表2. 実証体系の耕種概要(5月第3半旬田植)
作業 概要
育苗 播種日は4月7日,プール育苗,播種量3 kg/10 a
基肥 堆肥(1 t/10 a),有機質肥料
耕起整地 11月上旬から3回耕起,代かき2回(荒代を田植の2週間程度前,植え代を田植の2~3日前)
田植 田植日は5月12日,苗箱20枚/10 a
除草 機械除草1回目:田植後1週間程度後,2回目・3回目:前回から1週間程度の間隔をあけて実施
追肥 7月中旬,7月下旬,8月上旬の3回
収穫 収穫日は9月28日

資料:B経営作業日誌より作成.

高能率除草機は乗用管理機の中央に除草部が設置されており,除草部は稲の条間を駆動ロータで,株間を揺動レーキで除草する(農研機構,2014)(図1).一方,実証地域では従来,歩行型除草機による除草(以下,従来体系)が行われている.

図1.

高能率除草機(上・中)と実証地域で用いられている歩行型除草機(下)

資料:筆者撮影.

(3) 方法

実証試験での作業調査により得られた機械除草の作業時間,B経営による作業日誌や資材購入記録等の経営資料をもとに,実証体系の労働時間や生産費用を析出する.その上で,線形計画法による試算をもとに,高能率除草機の導入による経済効果を分析する.また,B経営の有機栽培13 aのうち高能率除草機の処理区以外での労働時間等から従来体系を整理する.高能率除草機は生産者組織Cの8経営での共有を想定する.

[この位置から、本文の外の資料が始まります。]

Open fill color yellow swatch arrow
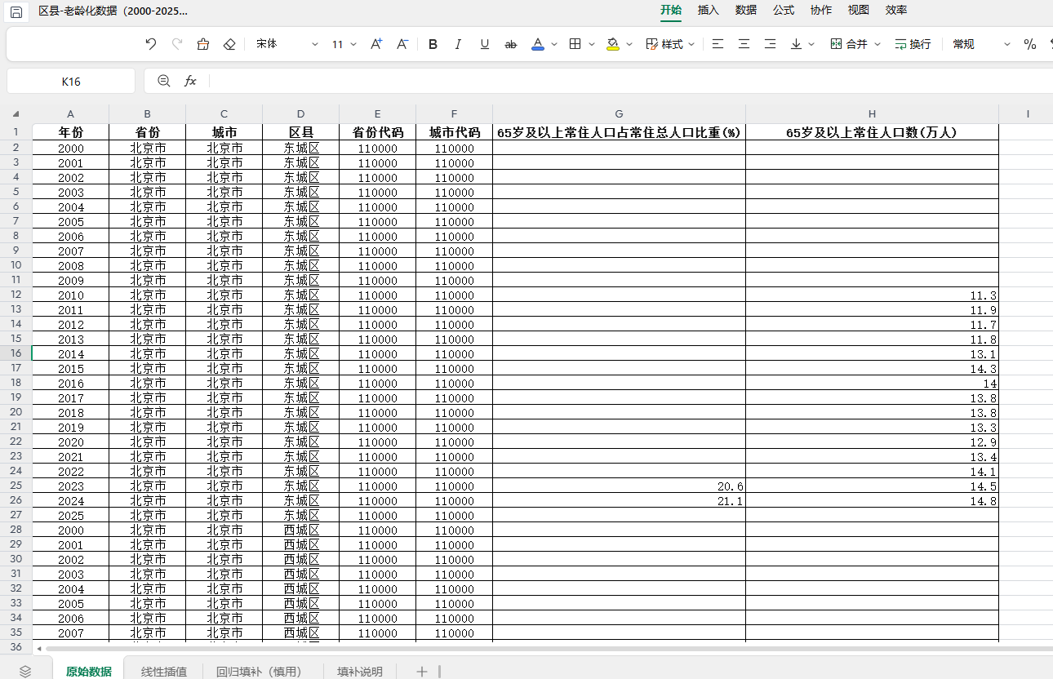This screenshot has width=1053, height=679. pyautogui.click(x=629, y=44)
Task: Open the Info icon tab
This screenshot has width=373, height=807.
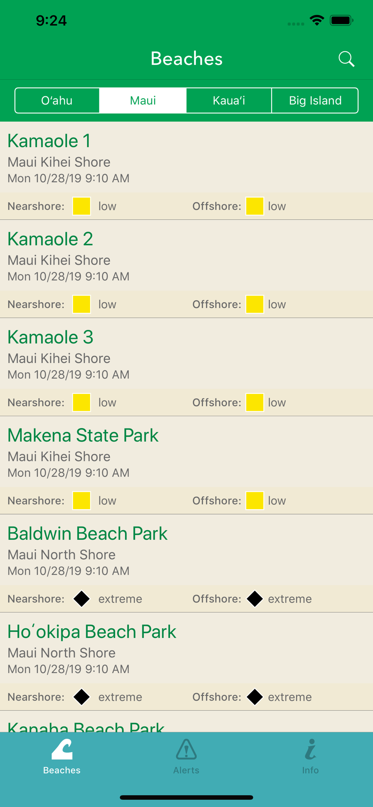Action: (310, 749)
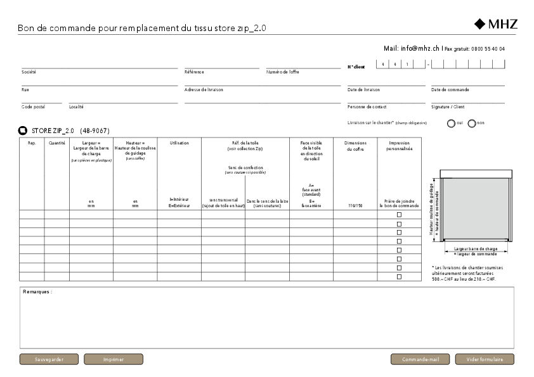Select the 'oui' delivery radio button
Screen dimensions: 534x377
pyautogui.click(x=451, y=123)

労働時間や生産費用については,B経営の慣行栽培との差異を確認するとともに,統計値との比較も行う.農林水産省大臣官房統計部(2004)のデータを参照し,全国値から高能率除草機の導入効果を検討する.また,線形計画法による試算では,実証経営の現状下での試算に加えて経営面積の拡大や労働力の追加を可能とした場合等,各種条件下での試算を行う.

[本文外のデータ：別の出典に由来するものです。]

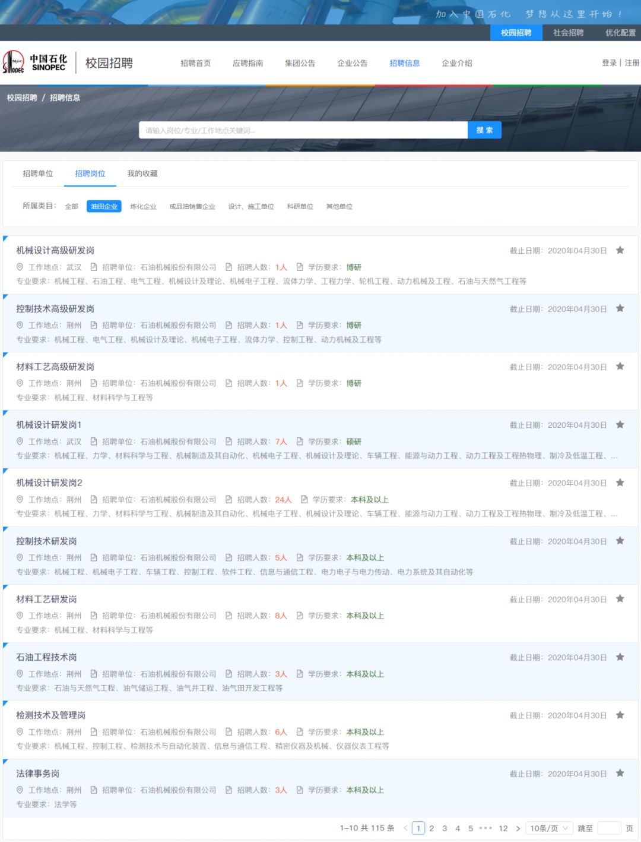Screen dimensions: 641x842
Task: Choose the 科研单位 category filter
Action: (x=300, y=207)
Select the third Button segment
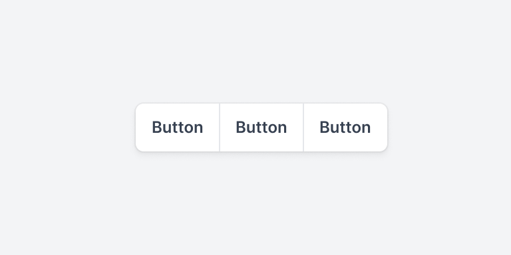Image resolution: width=511 pixels, height=255 pixels. 345,128
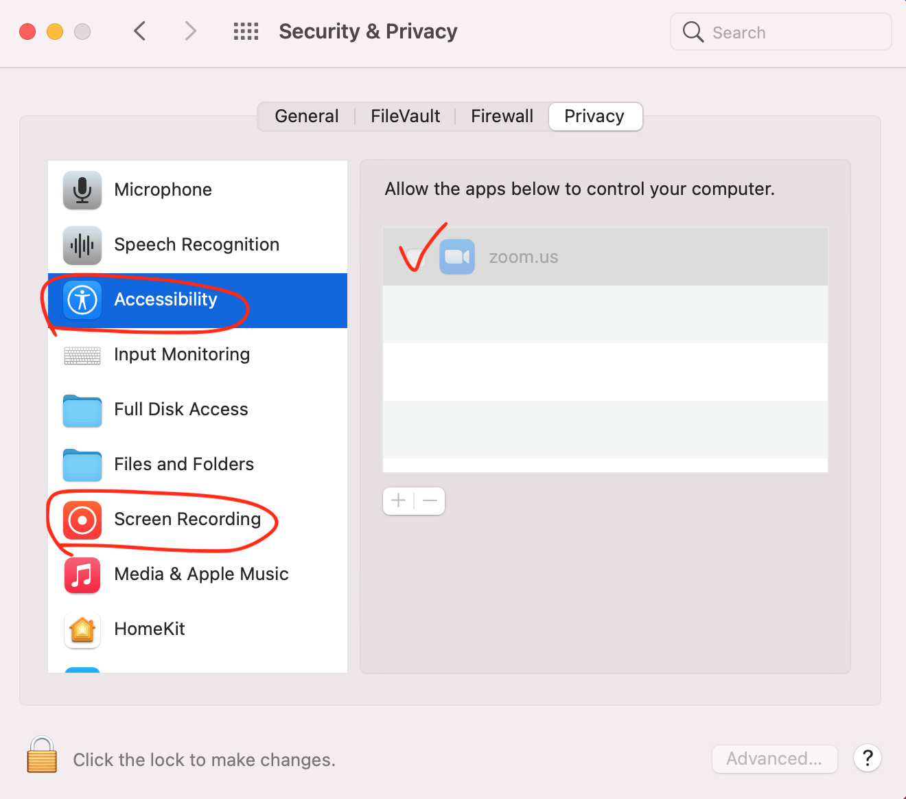This screenshot has width=906, height=799.
Task: Open help with the question mark button
Action: point(868,759)
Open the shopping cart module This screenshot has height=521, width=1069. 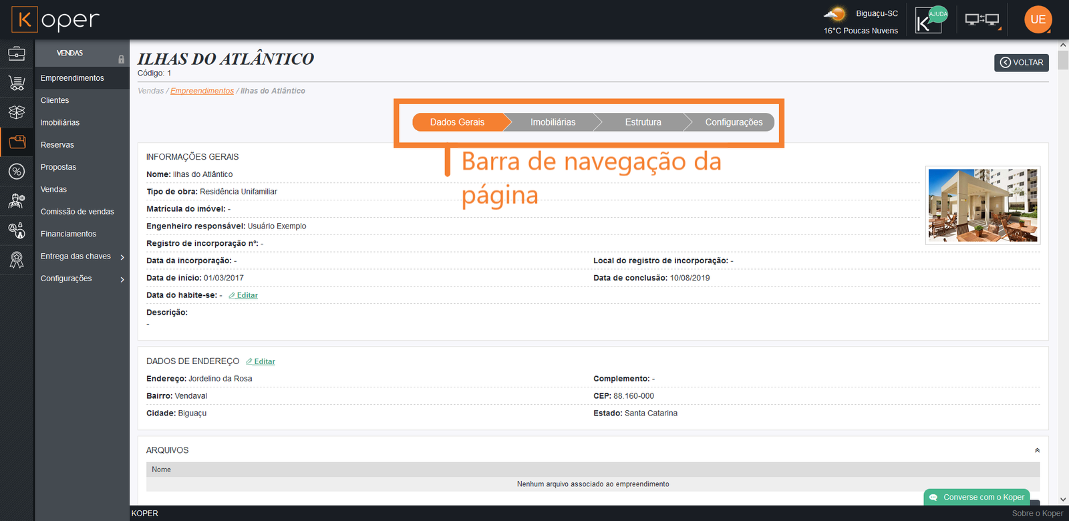[x=17, y=83]

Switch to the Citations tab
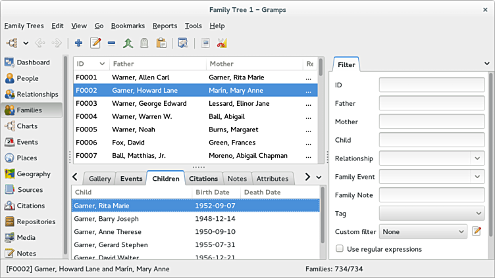pyautogui.click(x=203, y=179)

3. 高能率除草機の導入による労働時間,生産費用への影響

(1) 労働時間

B経営における作業別の労働時間を整理した(表3).B経営の実証体系と統計値の有機栽培を比べると,合計時間に大差はないが除草時間には違いが認められる.統計値では除草時間が10.0時間に及ぶものの,実証体系では機械除草3回で2.3時間に抑えられている.表示は省略したが,必要な場合に別途行われる補助的な手取り除草時間を把握しており,機械除草3回に手取り除草を加えても6.3時間となる.高能率除草機の省力化効果が認められ,それぞれ統計値に対して77%減,37%減となっている2

表3. 実証経営(B経営)における水稲栽培の労働時間(h/10 a)
実証経営 統計値
実証体系有機栽培 慣行栽培 環境保全型農業推進農家の経営分析調査(全国)
有機栽培 慣行栽培
種子予措・育苗 3.8 2.8 3.3 3.2
耕起整地 4.6 4.6 3.6 3.2
基肥 1.1 0.8 1.2 0.9
田植 2.9 2.9 3.1 3.1
追肥 1.5 0.7 0.4 0.6
除草 2.3 1.2 10.0 1.6
管理 7.2 6.3 7.0 4.1
防除 0.0 0.0 0.2 0.8
刈取・脱穀 3.0 3.0 2.8 2.8
乾燥 1.1 1.1 1.3 1.5
生産管理労働 3.7 0.6 1.7 1.1
上記計 31.1 24.0 34.7 23.0

資料:作業調査,B経営資料,農林水産省大臣官房統計部(2004)より作成.

1)有機栽培の実証体系の除草時間は高能率除草機による機械除草3回の労働時間を示している.従来体系での除草時間は11.0~16.5となる.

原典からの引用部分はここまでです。